The last step to start fine tuning.

from transformers import (
    AutoModelForCausalLM,
    AutoTokenizer,
    set_seed,
    BitsAndBytesConfig,
    Trainer,
    TrainingArguments,
)

# create peft config
model = create_peft_model(
    model, gradient_checkpointing=False, bf16=False
)

# Define training args
output_dir = "."
training_args = TrainingArguments(
    output_dir=output_dir,
    per_device_train_batch_size=1,
    bf16=False,  # Use BF16 if available
    learning_rate=2e-4,
    num_train_epochs=3,
    optim="paged_adamw_8bit", #"adamw_torch" if not mode = 4,8
    gradient_checkpointing=False,
    # logging strategies
    logging_dir=f"{output_dir}/logs",
    logging_strategy="steps",
    logging_steps=10,
    remove_unused_columns=False,
)

    # Create Trainer instance
trainer = Trainer(
    model=model,
    args=training_args,
    train_dataset=dataset['train'],
    data_collator=data_collator,
)

# Start training
trainer.train()

# Save the model
trainer.save_model('./pretrained_model')

The parameter per_device_train_batch_size is critical since it determines the amount of memory consumption. The bigger per_device_train_batch_size is, the faster the training will finish; the smaller the lower probability of an OOM error.

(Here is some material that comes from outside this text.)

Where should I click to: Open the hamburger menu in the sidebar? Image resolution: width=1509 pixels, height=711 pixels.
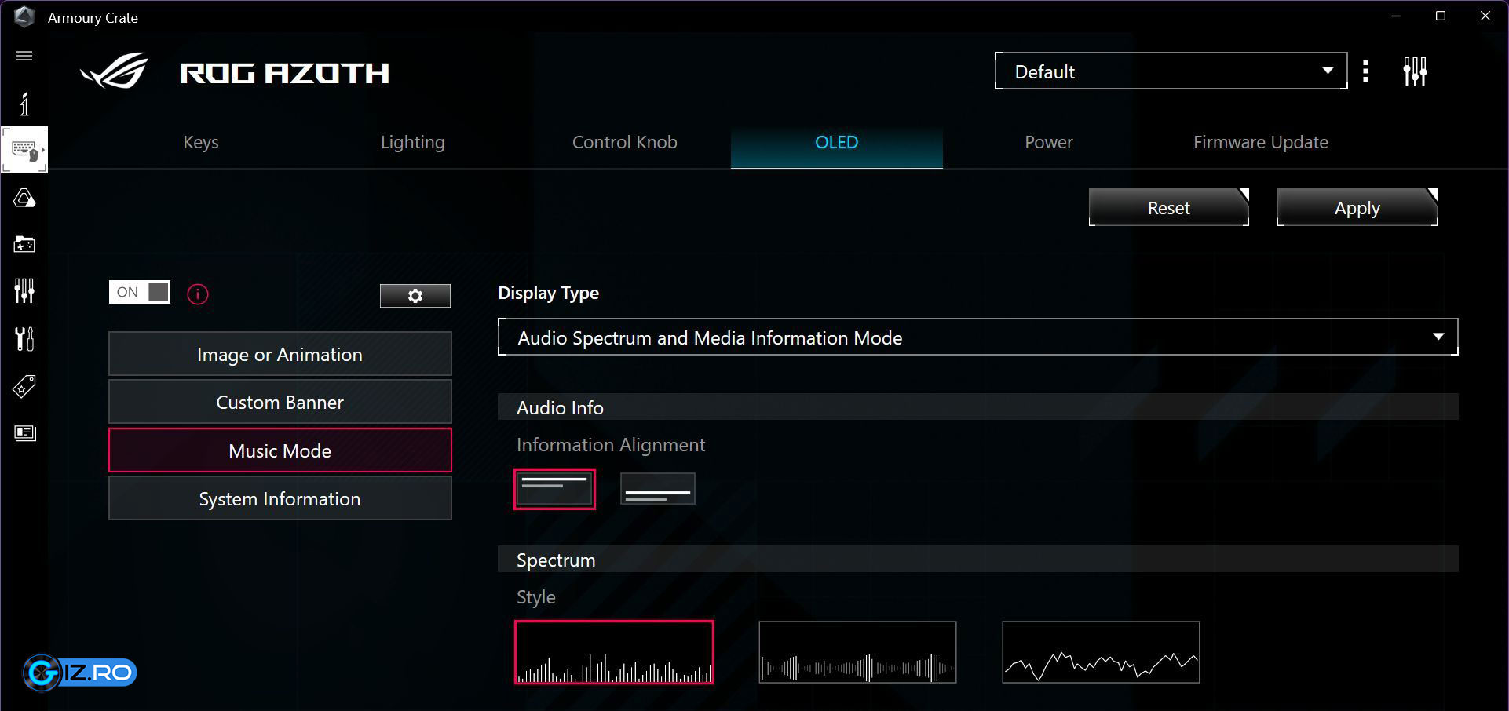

Huggingface trainer saves a checkpoint in a directory named “checkpoint-xxx” every 500 (default) steps. We can run

trainer.train(resume_from_checkpoint='./checkpoint-500')

to resume an interrupted training process.

Notice that the trainer here saves only LORA adapter’s weights, not the original Llama 2 weights. How do we run inference with the fine-tuned model?

from peft import PeftModel

# model is the quantized model loaded using load_hf_model in a previous step
model = PeftModel.from_pretrained(model, './pretrained_model')

Don’t get distracted by peft’s merge_and_unload() method during the process. It would be great if we can load model+adapter in one stroke but it simply does not work as of the writing of this article.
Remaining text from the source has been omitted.